SMYRNA – The past couple of months have been relatively quiet for those who have been impacted by the heavy truck traffic and noise from drilling activities in the Town of Smyrna.
That’s because the Smyrna Highway Department posted the roads on March 8 after determining damages on several town roads would be made worse with the spring thaw. The ban is to be lifted on Friday.
Highway Superintendent Gary R. Graham said Coye Hill, Beaver Meadow, Quaker Hill and Davis roads would be repaired by Norse Energy, Inc. this summer. The Norwegian company is the primary player in developing Chenango County’s natural gas laden sandstone and shale formations. It has been most active in Smyrna, where 13 wells have been drilled since 2007.

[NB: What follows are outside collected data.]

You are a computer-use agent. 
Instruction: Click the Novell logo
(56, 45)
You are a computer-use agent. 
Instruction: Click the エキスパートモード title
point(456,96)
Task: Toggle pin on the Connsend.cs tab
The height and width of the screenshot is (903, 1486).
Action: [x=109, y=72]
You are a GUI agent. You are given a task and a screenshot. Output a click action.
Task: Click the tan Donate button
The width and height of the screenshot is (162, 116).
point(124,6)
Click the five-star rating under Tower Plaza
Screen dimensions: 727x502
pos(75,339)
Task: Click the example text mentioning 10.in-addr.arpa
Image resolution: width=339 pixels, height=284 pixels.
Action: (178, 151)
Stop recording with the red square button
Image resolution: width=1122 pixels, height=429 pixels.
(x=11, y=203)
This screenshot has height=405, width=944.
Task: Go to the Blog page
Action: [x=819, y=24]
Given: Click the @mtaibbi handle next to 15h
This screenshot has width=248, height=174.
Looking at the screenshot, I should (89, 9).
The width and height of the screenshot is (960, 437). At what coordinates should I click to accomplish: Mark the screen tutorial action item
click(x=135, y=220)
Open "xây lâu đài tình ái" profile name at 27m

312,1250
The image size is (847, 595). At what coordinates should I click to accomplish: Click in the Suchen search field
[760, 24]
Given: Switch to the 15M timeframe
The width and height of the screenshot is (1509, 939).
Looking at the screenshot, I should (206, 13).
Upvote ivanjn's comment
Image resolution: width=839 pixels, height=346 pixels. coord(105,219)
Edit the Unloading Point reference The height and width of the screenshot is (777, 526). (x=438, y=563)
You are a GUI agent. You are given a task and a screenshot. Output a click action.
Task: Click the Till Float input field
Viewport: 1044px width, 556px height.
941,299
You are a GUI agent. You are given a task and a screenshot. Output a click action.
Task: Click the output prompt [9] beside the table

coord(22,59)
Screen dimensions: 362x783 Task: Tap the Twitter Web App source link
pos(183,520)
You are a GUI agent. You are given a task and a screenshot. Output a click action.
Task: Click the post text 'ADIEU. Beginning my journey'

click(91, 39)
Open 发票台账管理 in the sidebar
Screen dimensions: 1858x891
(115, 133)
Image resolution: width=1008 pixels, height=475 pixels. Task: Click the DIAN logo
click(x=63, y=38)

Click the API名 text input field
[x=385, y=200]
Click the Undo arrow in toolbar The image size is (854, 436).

Graham said he wasn’t initially concerned about the roads, and now feels confident that Norse will repair them.
“They messed up the blacktop and subbase. We’re putting some price quotes together for them. We are under the impression that they are going to repair them,” he said.
Upon a recent visit to his family’s farm in German Hollow, Ed Bliss of western Colorado (where hundreds of wells have been drilled over the past decade) said he found the landscape and the roads “ripped up.”
“I’m not really an activist, but this concerns me. This is like being back home. I didn’t expect to see all the gas trucks. It’s like seeing the enemy coming,” he said.